İşleme sanatı, Türk toplumunun kültürel zenginliğini, malzeme hâkimiyetini, tasarım kabiliyetini yansıtan bir sanat dalıdır. İşleme, kullanım veya giyim eşyasını süsleme zevkinden doğmuştur. Türk işleme sanatının elde bulunan en eski örnekleri Selçuklulara aittir. İşlemeler, çizilen bir desenin veya örüntünün ipek, yün, keten, pamuk, metal (altın-gümüş) gibi iplikler, çeşitli iğneler ve uygulama biçimleri aracılığıyla, kumaş, keçe, deri ve diğer dokumalar üzerine yapılmasıdır. Ortaya çıkan desene nakış da denir.
İşlemelerde birkaç farklı yöntem kullanılabilir. Bunlardan biri düz zemin üzerine istenilen desenin çizilip ipliklerle bu desenin doldurulmasıdır. Diğer bir teknikte kendinden desenli dokumada bazı kısımlarının iplikle belirginleştirilmesi uygulaması görülür. Kimi zaman da parça kumaşlar üzerine yapılan işlemeler, başka bir kumaş üzerine dikilerek kullanılır. Buna aplike denir. İşlemelerin en çok rastlandığı malzemeler yastık ve divan örtüleri, yatak takımları, havlular, giysiler ile Anadolu’daki evlilik çağındaki genç kızların çeyizinde bulunan ev eşyaları, gelinlik gibi kumaşlar ve dokumalardır.
Başörtü, eşarp, havlu gibi kumaşların etrafına kenar süsü olarak iğne, tığ, mekik gibi malzemelerle yapılan bir tür işlemeye oya adı verilir. Oyaların dik durması için ya örgüye at kılı, tel gibi malzemeler katılır ya da örme işleminden sonra çamaşır kolası, yumurta akı gibi sertleştirici maddeler kullanılır. Motifler arasında en yaygın olanlar çiçek, meyve, sebze, yaprak gibi bitkisel ögelerdir. Kimi zaman oyalardaki bazı motiflerin âşık kirpiği, gözyaşı, tren yolu, gurbet gibi isimleri simgeledikleri olaylara işaret eder.

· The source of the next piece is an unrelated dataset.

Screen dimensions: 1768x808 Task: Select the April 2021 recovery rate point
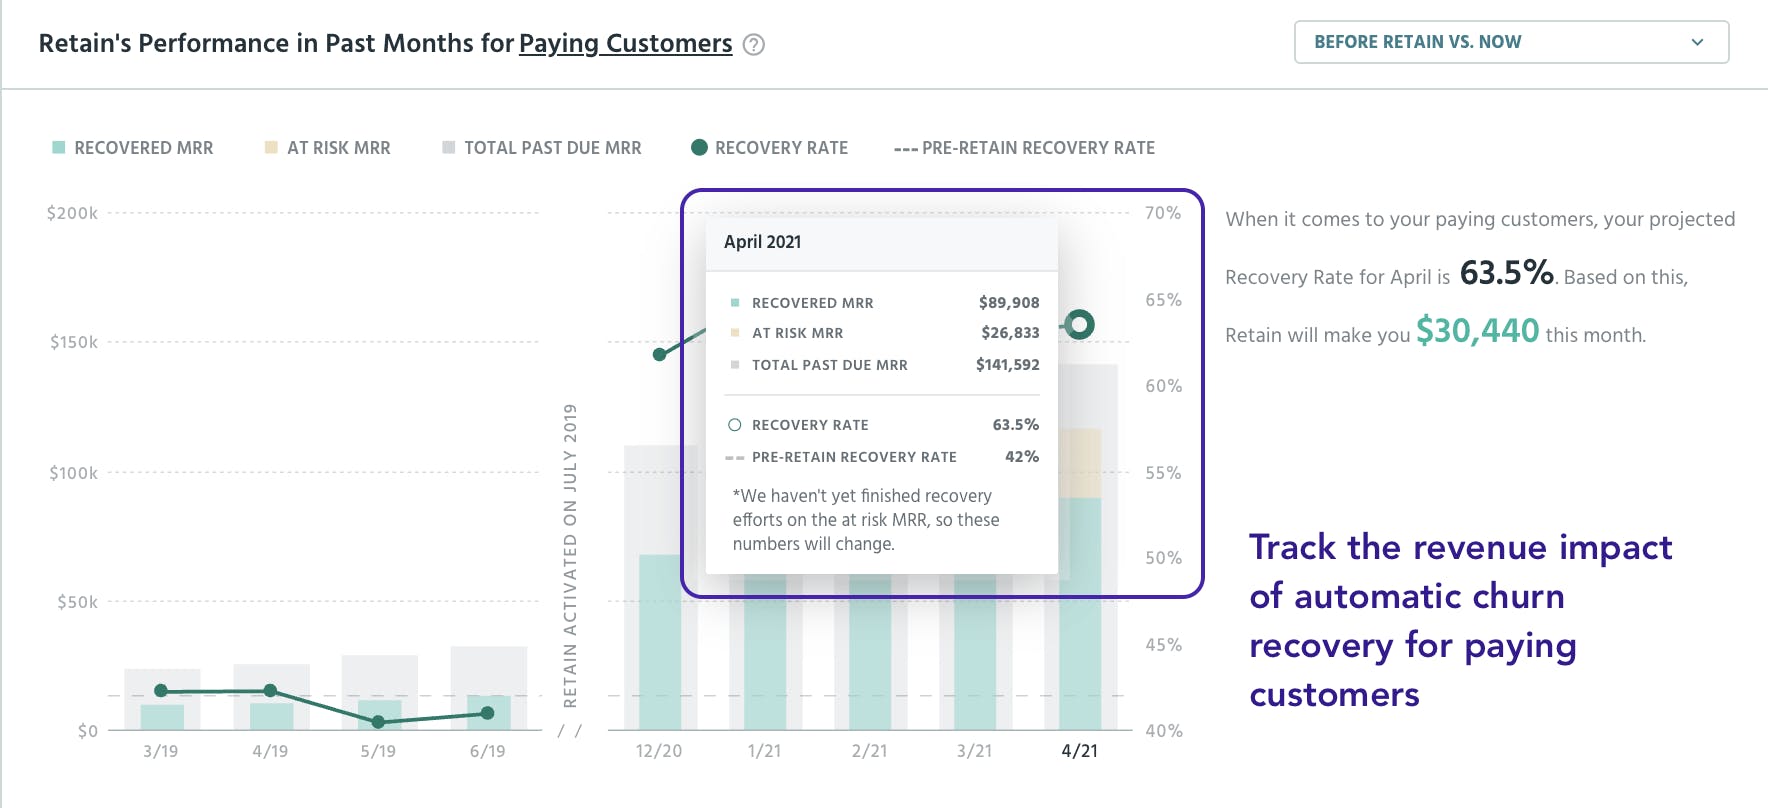click(x=1079, y=324)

Çeşitli bölgelere, yöreye, coğrafyaya özgü, hâlâ kullanımda olan veya unutulmuş işleme ve nakış türleri de görülür. Bunlardan biri olan Balıkesir pullusu, Balıkesir yöresinde Osmanlı döneminde giyilen, pullarla bezenmiş gelinliklerdir. 1970’li yıllara kadar üretilen bu tarz gelinlikler yaklaşık yarım asırdan sonra yeniden canlandırılmıştır.